• [To do]: Set the pictures aside and write down, exactly as they appear, the lines from the one containing "The image size is (1280, 800)." through the end of the material.

........

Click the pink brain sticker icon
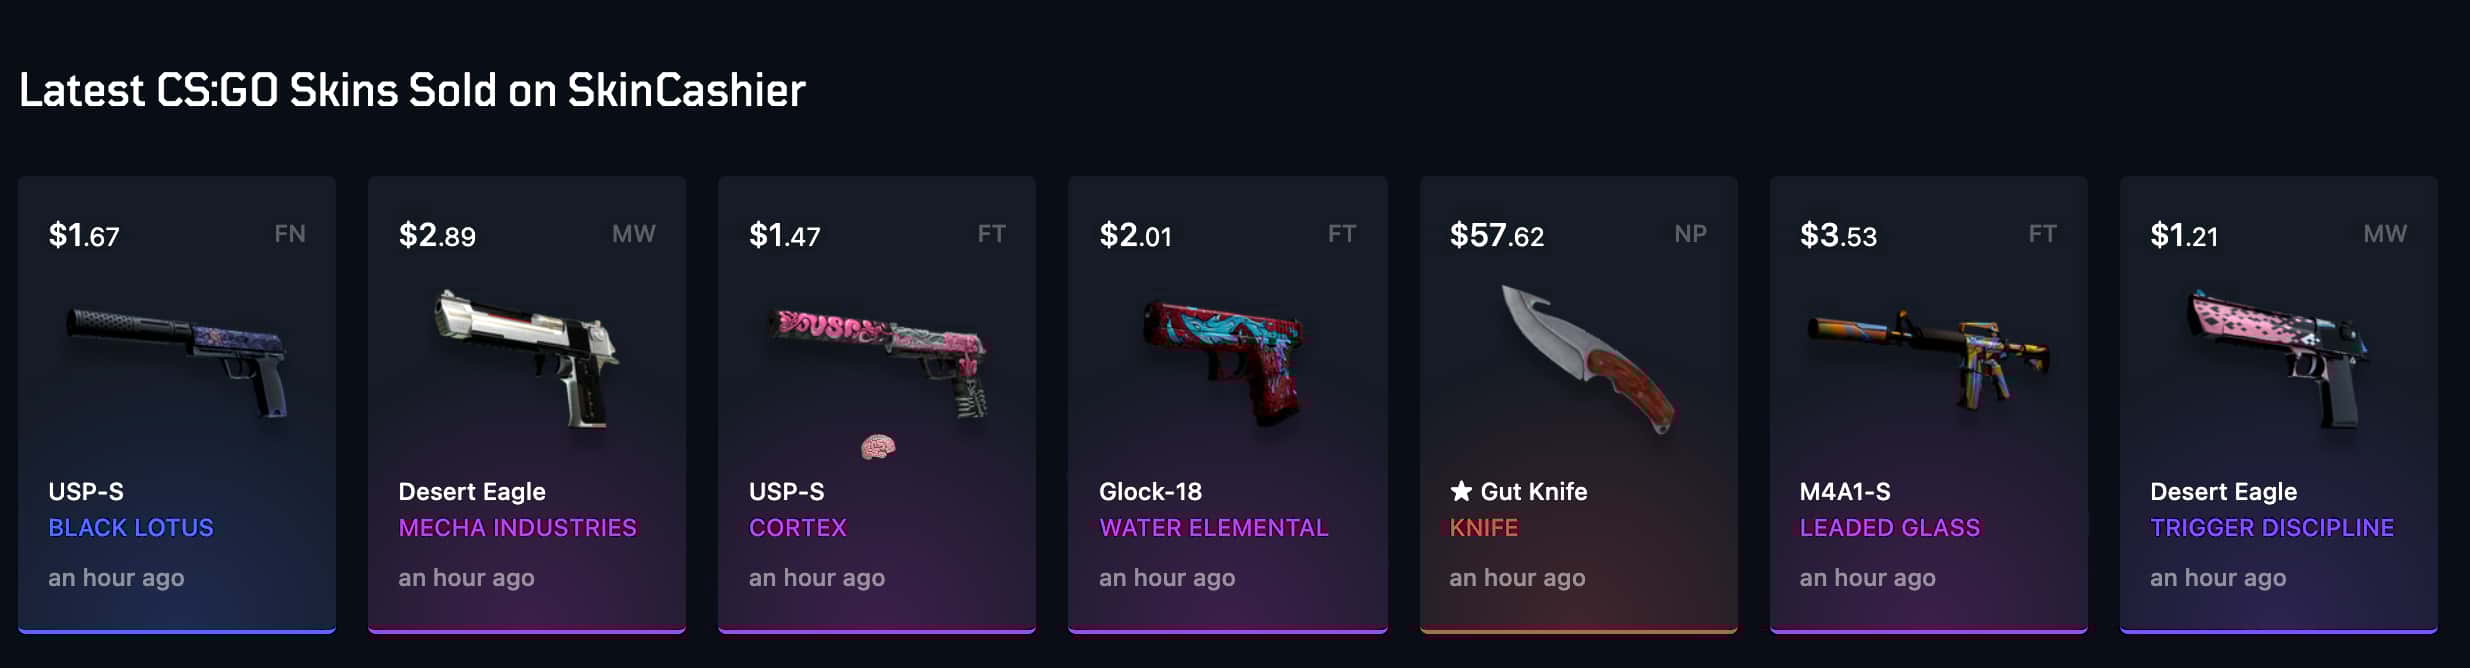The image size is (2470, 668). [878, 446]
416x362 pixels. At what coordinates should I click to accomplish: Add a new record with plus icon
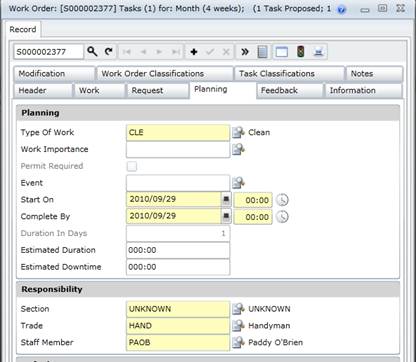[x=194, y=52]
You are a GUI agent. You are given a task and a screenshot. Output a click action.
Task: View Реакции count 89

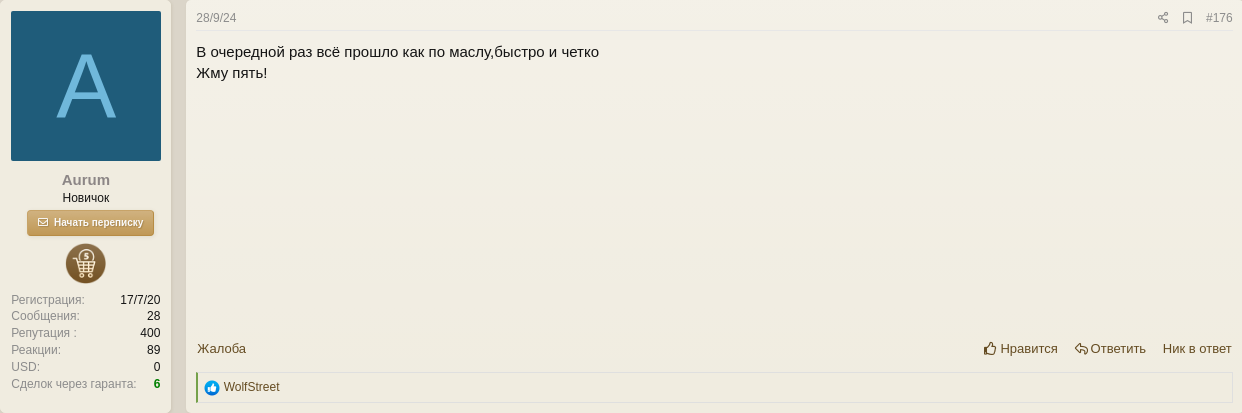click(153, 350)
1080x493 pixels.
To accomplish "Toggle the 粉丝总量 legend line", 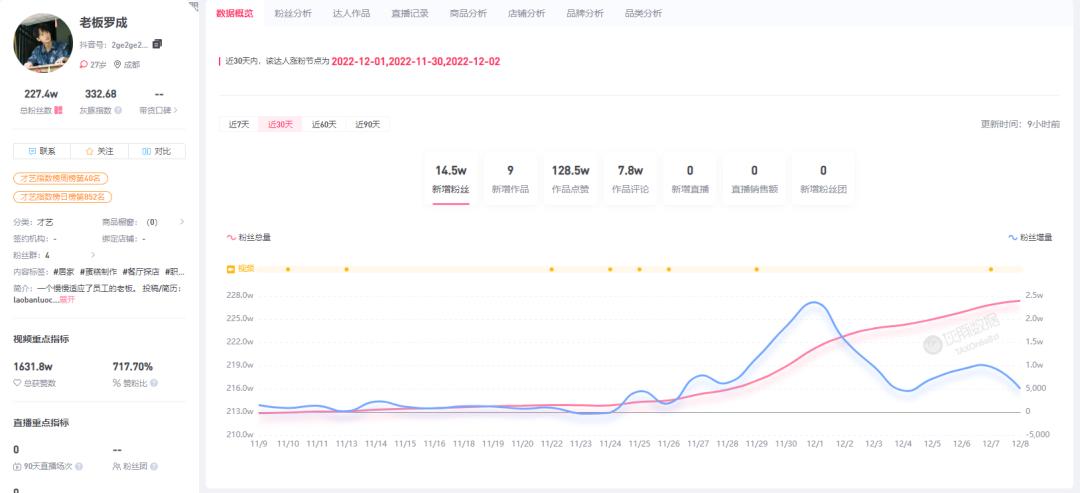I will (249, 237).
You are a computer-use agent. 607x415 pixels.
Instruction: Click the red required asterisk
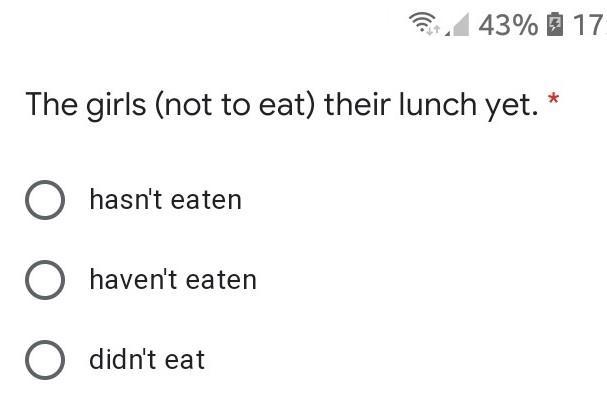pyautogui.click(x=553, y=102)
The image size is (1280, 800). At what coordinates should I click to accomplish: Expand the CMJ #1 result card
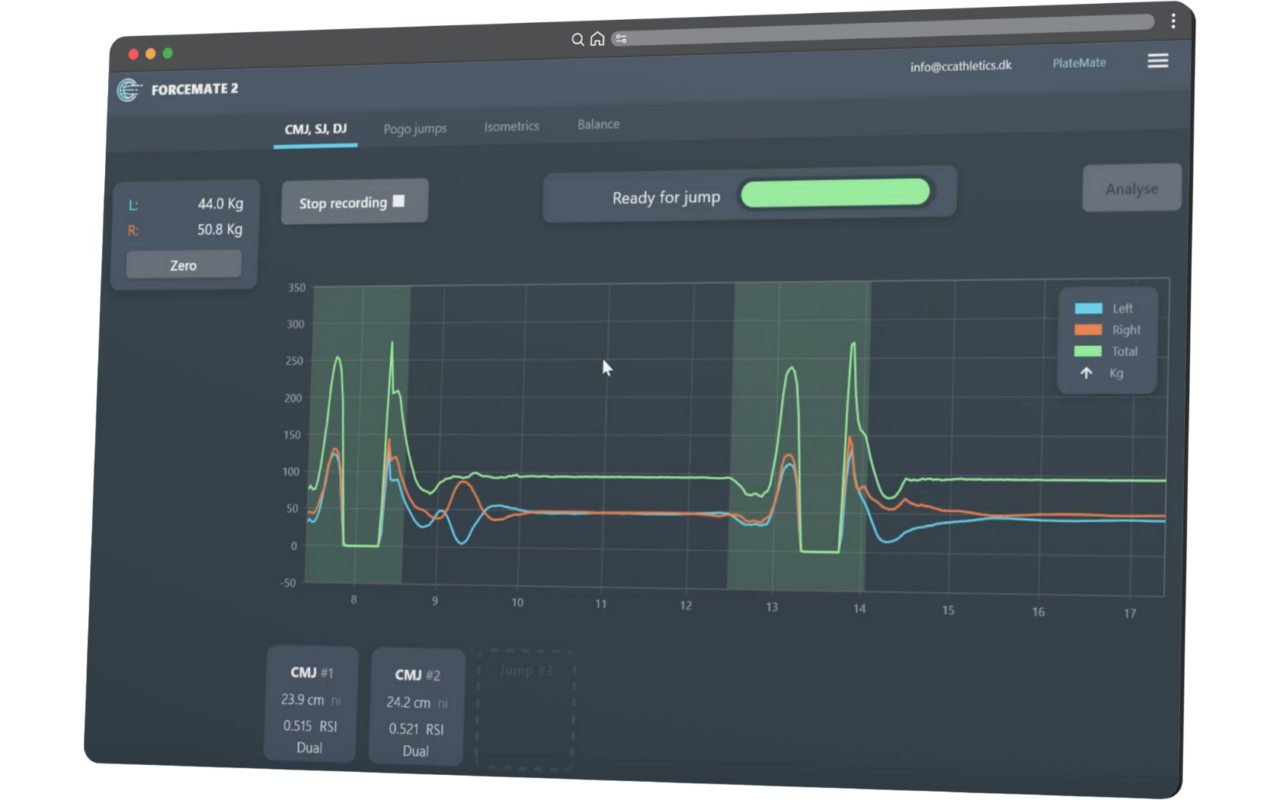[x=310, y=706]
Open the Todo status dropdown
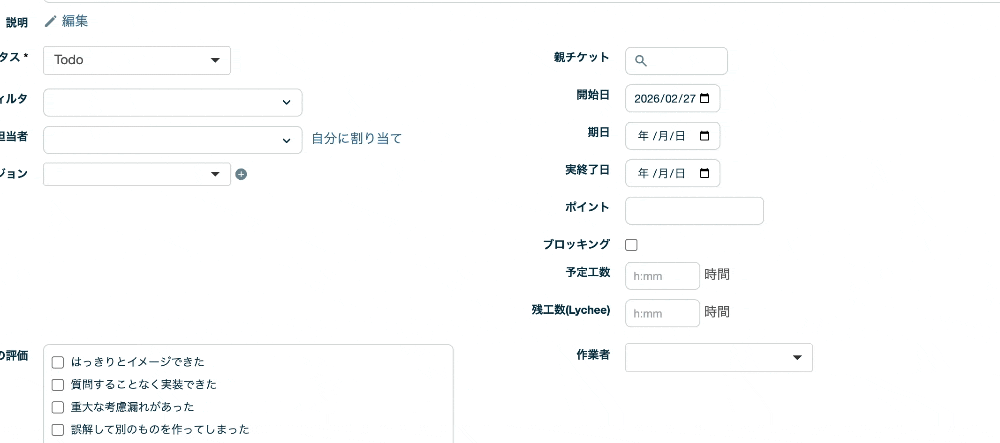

........

• [Exercise result]:
The image size is (1280, 800). At what coordinates should I click to accomplish: Expand the CMJ #1 result card
[x=310, y=706]
Open the Todo status dropdown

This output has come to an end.